Generating random Events to feed into a Policy

randomshinichi · February 21, 2020, 4:17am

Hello, I’m trying to simulate life as a Policy, and each timestep, several Events are generated and the Policy should choose between them.

The thing is from the tutorials, I don’t see a place to plug in Event generation before the timesteps are run. Is this not supported at all? Currently I just have a global variable that’s being read each iteration - it works, but I’m sure there is a better way.

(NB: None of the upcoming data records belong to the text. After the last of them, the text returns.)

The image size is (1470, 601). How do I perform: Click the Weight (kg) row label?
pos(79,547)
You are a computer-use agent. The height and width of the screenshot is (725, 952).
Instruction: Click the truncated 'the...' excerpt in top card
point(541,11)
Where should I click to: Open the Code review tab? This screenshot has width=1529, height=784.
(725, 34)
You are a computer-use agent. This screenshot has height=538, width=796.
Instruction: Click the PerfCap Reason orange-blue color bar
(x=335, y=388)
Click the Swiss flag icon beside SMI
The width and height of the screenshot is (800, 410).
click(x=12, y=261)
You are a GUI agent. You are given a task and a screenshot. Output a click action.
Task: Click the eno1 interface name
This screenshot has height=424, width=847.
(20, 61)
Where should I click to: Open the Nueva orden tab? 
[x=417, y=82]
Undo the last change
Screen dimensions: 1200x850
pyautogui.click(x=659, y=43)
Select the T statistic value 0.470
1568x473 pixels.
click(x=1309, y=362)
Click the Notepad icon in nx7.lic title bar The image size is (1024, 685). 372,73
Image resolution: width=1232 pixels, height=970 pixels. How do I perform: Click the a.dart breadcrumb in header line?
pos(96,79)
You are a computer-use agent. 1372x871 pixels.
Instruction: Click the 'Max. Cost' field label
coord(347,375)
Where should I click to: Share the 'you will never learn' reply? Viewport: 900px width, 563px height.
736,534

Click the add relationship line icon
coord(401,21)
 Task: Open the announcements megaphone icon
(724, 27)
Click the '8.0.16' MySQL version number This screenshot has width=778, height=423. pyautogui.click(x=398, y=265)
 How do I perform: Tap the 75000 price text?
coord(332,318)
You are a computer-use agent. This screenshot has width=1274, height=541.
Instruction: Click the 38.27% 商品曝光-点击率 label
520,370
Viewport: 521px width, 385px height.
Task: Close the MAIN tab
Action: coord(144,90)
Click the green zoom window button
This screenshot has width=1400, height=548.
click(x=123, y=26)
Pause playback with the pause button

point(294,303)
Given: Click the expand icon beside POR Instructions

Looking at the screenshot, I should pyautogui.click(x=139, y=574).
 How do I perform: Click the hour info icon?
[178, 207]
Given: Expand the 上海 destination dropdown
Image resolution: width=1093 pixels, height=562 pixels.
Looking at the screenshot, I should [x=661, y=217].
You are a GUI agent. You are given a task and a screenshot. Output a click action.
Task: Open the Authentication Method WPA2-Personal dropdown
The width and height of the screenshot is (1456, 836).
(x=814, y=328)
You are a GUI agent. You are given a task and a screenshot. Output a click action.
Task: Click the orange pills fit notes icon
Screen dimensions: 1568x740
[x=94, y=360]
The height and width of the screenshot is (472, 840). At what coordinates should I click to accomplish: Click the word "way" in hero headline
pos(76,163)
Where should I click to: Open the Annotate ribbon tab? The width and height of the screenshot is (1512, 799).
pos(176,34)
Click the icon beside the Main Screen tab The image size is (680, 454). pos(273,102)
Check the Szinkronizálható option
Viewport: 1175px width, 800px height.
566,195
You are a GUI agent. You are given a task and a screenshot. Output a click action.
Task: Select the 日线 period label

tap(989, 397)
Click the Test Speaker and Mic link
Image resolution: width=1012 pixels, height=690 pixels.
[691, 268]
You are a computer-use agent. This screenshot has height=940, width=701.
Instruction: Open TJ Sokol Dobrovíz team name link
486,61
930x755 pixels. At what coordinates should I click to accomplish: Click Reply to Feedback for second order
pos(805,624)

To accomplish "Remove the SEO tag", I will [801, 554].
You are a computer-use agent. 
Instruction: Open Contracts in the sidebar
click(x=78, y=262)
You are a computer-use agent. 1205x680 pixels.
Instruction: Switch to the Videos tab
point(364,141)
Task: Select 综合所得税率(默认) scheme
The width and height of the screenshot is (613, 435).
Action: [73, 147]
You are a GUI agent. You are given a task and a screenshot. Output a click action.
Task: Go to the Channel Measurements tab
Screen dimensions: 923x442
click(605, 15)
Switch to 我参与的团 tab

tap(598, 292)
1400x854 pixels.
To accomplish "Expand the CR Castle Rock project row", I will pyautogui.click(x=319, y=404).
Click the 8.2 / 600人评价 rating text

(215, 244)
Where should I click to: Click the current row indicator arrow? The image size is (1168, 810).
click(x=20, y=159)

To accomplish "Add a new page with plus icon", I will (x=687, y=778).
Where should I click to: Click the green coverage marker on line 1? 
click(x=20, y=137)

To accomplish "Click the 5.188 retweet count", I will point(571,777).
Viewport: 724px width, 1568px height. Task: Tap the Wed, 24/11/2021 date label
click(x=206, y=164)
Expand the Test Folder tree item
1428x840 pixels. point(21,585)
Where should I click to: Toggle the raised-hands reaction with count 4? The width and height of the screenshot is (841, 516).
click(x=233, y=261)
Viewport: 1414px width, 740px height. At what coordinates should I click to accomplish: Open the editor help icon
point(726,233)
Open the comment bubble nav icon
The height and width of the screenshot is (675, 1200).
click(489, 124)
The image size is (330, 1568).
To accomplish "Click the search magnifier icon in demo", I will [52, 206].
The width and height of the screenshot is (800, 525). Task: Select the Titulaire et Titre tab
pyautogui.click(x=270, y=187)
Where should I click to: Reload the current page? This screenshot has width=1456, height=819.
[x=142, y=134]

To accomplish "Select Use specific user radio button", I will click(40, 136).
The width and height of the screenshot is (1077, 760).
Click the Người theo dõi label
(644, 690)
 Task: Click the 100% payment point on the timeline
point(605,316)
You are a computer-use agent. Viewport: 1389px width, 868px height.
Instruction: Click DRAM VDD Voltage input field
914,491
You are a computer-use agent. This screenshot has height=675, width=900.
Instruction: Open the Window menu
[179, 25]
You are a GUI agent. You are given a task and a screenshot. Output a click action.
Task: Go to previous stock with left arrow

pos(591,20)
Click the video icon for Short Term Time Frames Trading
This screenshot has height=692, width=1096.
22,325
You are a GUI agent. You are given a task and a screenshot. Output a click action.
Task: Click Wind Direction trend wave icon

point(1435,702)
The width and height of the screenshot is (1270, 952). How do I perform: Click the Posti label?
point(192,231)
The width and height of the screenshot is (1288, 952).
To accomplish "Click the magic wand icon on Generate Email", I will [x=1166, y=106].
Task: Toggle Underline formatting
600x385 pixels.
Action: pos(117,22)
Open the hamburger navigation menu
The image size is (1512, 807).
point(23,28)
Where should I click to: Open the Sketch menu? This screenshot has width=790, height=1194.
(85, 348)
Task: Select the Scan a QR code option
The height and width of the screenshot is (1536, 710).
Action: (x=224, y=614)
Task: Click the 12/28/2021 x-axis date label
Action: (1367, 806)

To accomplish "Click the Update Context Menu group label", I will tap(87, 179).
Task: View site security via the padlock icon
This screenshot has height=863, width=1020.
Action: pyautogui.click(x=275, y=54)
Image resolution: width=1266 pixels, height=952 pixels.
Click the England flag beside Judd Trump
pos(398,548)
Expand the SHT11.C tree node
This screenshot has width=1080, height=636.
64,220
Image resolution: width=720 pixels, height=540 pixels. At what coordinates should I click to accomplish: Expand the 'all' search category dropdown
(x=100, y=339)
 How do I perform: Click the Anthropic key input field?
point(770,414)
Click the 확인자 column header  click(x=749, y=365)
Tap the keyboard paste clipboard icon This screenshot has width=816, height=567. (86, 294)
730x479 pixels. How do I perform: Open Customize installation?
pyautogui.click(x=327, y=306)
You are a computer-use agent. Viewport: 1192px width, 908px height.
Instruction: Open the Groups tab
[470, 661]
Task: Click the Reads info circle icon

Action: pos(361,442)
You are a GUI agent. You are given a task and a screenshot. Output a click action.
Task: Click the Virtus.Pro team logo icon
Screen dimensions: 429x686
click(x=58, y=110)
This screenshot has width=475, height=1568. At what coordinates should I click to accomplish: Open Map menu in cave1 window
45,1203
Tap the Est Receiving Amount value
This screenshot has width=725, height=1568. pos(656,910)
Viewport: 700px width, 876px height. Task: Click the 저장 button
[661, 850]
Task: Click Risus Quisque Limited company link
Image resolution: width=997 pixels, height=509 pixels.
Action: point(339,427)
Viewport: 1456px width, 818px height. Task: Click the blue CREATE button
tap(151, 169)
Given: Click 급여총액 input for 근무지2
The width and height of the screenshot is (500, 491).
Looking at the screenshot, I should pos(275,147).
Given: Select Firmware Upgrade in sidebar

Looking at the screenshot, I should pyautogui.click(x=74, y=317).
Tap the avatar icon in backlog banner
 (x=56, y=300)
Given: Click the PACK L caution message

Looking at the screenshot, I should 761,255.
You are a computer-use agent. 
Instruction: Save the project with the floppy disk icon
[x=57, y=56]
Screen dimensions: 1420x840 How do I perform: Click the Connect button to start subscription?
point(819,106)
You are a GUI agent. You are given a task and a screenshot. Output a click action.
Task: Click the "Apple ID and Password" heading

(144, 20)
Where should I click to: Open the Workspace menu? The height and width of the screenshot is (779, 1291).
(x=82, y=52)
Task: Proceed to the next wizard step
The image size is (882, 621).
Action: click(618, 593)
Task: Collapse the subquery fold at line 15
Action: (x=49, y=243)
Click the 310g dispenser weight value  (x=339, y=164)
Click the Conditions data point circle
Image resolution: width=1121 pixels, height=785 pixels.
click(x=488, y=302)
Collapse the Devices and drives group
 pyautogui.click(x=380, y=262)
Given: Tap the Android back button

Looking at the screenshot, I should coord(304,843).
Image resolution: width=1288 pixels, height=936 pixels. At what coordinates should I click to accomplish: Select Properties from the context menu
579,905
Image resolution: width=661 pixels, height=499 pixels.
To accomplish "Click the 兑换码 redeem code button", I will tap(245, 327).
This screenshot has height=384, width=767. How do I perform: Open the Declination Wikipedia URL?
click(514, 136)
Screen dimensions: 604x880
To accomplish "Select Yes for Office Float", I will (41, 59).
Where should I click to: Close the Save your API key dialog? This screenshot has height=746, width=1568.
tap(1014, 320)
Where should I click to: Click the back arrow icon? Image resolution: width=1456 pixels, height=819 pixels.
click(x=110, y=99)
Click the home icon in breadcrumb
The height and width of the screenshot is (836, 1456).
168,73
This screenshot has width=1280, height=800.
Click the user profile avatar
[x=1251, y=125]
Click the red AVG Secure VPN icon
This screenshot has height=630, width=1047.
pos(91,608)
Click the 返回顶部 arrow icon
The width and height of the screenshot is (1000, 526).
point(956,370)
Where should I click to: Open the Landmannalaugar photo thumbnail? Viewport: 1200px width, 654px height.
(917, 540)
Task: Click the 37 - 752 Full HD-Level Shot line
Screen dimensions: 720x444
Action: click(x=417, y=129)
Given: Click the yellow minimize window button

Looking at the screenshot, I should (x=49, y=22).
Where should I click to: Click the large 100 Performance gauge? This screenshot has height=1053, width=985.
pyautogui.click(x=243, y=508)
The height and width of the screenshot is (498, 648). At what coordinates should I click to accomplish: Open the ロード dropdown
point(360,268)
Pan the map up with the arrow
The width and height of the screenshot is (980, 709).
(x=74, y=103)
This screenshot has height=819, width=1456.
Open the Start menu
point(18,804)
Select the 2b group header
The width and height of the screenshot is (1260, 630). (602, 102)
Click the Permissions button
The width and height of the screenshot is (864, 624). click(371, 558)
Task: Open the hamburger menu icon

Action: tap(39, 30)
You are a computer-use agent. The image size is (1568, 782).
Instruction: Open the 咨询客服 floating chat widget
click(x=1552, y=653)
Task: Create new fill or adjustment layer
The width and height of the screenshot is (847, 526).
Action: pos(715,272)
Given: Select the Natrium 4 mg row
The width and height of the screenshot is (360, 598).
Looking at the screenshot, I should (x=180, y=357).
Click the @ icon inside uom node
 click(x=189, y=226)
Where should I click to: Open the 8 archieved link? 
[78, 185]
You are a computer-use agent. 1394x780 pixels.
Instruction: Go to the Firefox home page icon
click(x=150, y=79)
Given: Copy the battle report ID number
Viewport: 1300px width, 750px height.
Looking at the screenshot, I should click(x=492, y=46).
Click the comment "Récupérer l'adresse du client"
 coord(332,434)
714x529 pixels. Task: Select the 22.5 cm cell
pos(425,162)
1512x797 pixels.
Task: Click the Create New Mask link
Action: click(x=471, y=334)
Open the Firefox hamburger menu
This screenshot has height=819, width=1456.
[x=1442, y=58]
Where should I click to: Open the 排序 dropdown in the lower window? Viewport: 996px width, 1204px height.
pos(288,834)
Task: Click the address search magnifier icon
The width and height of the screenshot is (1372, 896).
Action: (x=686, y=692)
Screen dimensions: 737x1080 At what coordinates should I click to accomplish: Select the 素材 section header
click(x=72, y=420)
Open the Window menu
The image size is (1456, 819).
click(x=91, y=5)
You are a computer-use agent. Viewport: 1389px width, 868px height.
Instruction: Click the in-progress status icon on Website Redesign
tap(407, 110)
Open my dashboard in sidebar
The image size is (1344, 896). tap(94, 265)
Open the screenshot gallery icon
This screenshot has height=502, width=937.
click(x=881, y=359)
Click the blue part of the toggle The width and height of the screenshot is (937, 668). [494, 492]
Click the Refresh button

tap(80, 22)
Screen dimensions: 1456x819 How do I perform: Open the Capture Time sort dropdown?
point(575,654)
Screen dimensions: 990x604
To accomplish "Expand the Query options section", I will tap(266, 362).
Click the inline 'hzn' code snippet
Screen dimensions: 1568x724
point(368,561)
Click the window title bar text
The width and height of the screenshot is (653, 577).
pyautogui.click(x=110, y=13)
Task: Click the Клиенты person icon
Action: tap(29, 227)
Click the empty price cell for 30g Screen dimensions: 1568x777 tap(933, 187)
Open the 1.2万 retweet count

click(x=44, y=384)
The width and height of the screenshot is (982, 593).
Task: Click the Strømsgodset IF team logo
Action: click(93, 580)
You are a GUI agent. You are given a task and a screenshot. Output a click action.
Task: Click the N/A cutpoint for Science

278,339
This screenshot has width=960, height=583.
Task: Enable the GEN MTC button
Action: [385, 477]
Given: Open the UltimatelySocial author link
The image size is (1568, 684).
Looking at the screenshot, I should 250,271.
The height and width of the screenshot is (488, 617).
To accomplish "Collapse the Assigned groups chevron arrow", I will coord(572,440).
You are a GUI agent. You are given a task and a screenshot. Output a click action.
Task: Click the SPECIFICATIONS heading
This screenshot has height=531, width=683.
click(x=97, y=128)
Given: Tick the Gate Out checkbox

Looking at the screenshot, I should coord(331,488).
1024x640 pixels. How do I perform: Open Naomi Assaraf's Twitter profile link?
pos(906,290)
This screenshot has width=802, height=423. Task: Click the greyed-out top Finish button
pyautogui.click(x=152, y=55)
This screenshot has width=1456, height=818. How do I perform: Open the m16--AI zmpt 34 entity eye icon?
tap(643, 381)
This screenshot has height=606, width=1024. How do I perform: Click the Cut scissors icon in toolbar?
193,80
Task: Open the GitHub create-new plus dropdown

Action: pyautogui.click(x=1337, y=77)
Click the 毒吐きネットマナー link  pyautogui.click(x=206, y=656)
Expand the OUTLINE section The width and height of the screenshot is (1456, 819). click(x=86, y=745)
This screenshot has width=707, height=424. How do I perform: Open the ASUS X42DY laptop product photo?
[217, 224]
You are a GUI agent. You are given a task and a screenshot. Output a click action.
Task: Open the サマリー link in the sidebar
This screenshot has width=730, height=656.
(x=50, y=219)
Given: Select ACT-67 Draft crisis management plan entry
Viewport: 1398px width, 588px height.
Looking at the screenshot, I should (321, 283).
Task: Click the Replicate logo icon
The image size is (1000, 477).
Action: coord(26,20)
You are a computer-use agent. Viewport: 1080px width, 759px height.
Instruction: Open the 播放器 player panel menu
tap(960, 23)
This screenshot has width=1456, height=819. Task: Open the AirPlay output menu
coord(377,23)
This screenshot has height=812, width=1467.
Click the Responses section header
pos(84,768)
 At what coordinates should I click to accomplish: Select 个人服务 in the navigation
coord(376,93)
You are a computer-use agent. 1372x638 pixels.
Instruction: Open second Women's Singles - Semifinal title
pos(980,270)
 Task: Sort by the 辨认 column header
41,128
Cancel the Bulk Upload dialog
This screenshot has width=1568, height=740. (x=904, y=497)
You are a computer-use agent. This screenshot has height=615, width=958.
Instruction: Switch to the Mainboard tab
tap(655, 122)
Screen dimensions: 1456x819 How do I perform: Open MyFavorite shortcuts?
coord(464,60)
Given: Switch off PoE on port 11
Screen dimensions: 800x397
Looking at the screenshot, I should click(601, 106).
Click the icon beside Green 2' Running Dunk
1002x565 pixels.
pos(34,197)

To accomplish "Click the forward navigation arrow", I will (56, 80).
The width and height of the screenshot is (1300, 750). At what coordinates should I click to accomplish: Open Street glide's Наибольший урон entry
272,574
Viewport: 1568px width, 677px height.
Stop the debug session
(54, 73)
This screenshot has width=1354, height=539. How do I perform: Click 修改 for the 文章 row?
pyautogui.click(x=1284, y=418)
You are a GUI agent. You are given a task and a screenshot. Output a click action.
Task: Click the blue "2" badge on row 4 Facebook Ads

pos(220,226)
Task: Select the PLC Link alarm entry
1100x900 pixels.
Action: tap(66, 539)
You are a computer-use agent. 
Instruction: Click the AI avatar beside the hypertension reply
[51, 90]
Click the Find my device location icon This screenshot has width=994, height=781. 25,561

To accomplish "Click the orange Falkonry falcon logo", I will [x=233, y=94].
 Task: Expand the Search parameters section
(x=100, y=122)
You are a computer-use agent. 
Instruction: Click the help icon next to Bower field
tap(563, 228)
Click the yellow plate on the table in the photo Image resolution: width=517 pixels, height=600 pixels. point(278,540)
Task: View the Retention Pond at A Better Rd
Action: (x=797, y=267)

events = generate_Events()
events_taken = []
def life_policy(params, step, sL, s):
    def choose_event(events, s):
        for i, e in enumerate(events):
            # General Rules
            if e.Health <= 20: # If it damages my health too much, it's not worth it
                continue
            if e.Time == 10: # If an event takes too much time until payoff, avoid it.
                continue
            if e.Money <= -30: # Why do something that hurts my finances? The whole point is to make money
                continue
            
            if s['Health'] + e.Health <= 0: # If it will kill me, don't do it
                continue
            if s['Money'] + e.Money <= 0: # If it will bankrupt me immediately, don't do it
                continue
        return e
    # If I'm busy taking on an Event, don't take on more Events.
    # As time goes on, I get my energy back, and living costs are spent.
    if s['Time'] > 0:
        return({'add_to_Health': randint(1,10), 'add_to_Time': -1, 'add_to_Money': -1000})
    
    e = choose_event(events, s)
    # Once a Life Event has been chosen, log it, and remove it from the pool of Events.
    events_taken.append(e)
    events.remove(e)
    return({'add_to_Health': e.Health, 'add_to_Time': e.Time, 'add_to_Money': e.Money})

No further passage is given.